Tuesday, June 5, 2007

This week we have Farm Days for Fifth Graders, where kids from all over come to get a tour of the farm. The official name of the farm is Heart's Delight Farm at the William H. Miner Agricultural Research Institute. We tend just to call it the Miner Farm. There are 8 stations that the kids rotate through: Horse behavior, field equipment, 100 years ago, horse care, calves, feeds, dairy barn, and cannulated/fistulated cow. I was working the dairy barn station with Melisa, a research intern who actually has more farm experience than I do.
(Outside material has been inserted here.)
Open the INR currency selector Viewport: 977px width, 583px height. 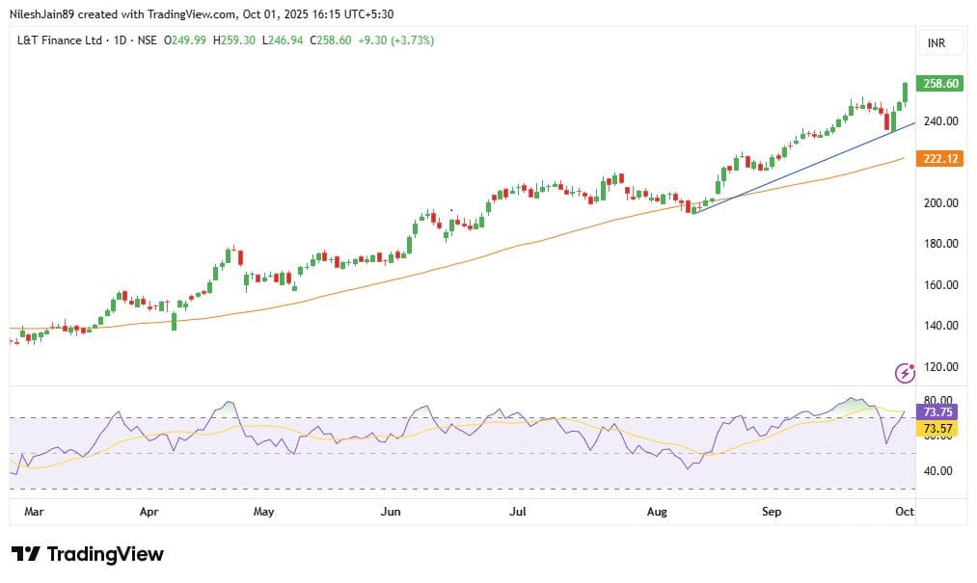(x=935, y=44)
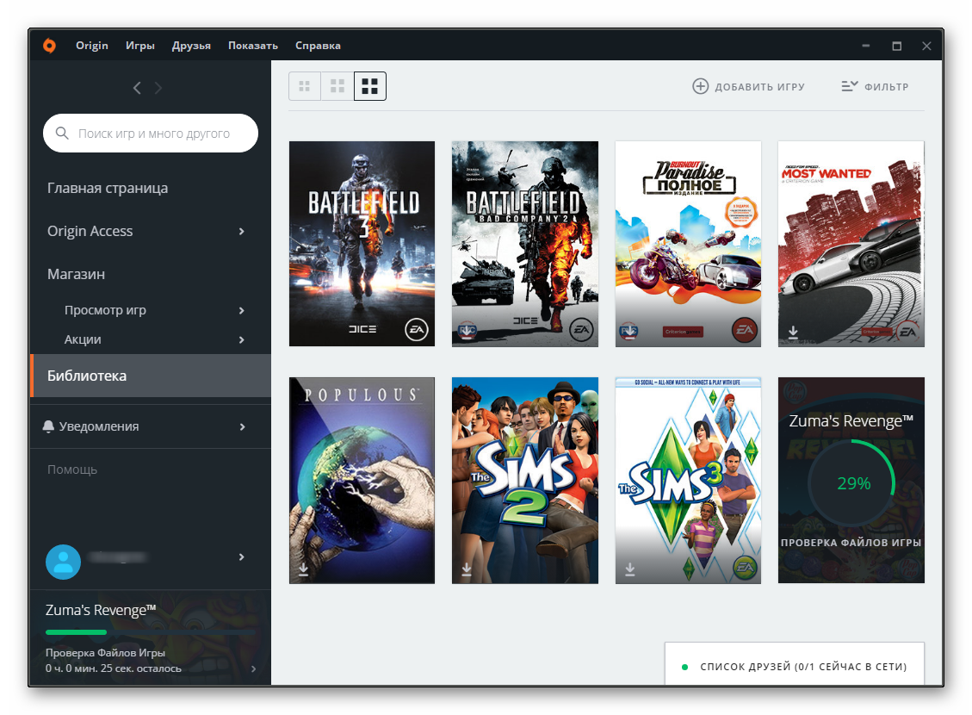Click the notifications bell icon
This screenshot has height=715, width=972.
[48, 426]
Melisa mostly talked about the milking parlor: it is a double-12 parallel parlor, meaning 24 cows can be milked at once; each cow produces 15-30 lbs of milk, on average, at each milking; the cows are milked three times a day at 4:30 am, 12:30 pm, and 8:30 pm; it takes about 5 hours to milk all 272 cows; we have 2 milk tanks that hold 2,000 gallons and 3,000 gallons; the milk truck comes one a day; the milk here is used to make cheese; a Holstein makes enough milk in one year to 54 families, assuming a gallon of milk per week; all the milk produced in the US goes to make 1 billion pounds of butter, 7 billion pounds of cheese, and 1 billion gallons of ice cream.
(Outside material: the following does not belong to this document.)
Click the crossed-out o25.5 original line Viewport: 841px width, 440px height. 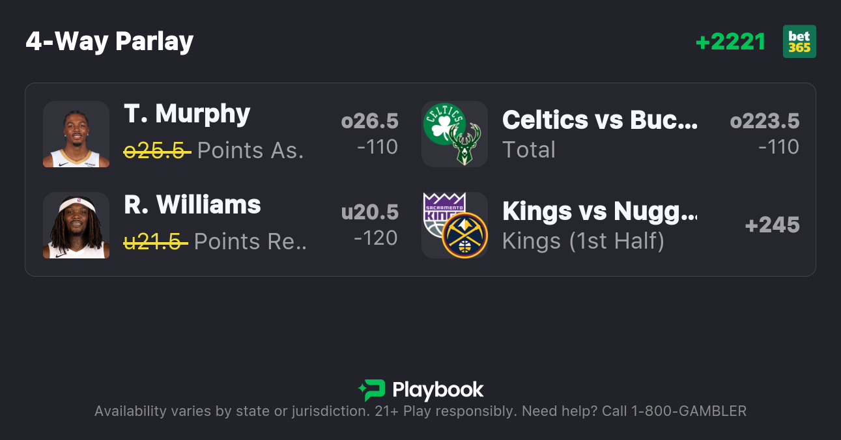(157, 150)
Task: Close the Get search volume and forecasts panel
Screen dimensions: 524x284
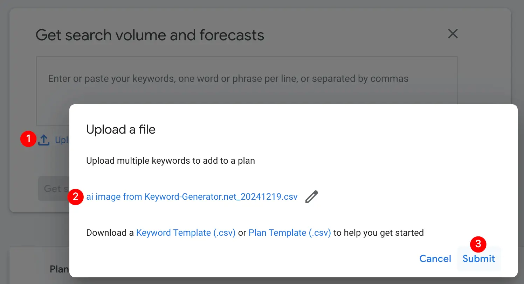Action: tap(453, 34)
Then we took the kids to the dairy barn and showed the the stars of the show: our Holstein cows. Our barn has 272 free stalls; each stall is 52" wide, which is wider than the industry average and enables the cows to rest in a more natural posture; they rest from 12 to 14 hours per day because making milk takes a lot of energy; there are automatic insulated sidewall curtains that are raised when the temperature outside dips below 40°F; the temperature in the barn this winter never dipped below freezing; there are automatic aisle scrapers running continuously, which helps keep the flies down; there is a fan and sprinkler system used in the summer to keep the cows cool; all the cows wear a neck collar with a transponder that has a pedometer to track their activity and is also synched with the milking parlor to keep track of how much milk they produce.

This is the floor plan for the dairy barn. The top of the picture is the front of the barn. The milking parlor is on the right, just at the 'Y' joint towards the top (whminer.com). This picture was taken from the catwalk in the dairy barn and it shows the aisle scraper as well as several very happy cows (whminer.com).

1 comment:

Lauram1010 said...

Wow!! this sounds like quite a high-tec barn you are working at with aisle scrappers and trackers for each cow - wow! If I was a cow I would want to live there! And how fun that you get to work with fifth graders; showing them around and teaching them about the barn, field trips are awesome!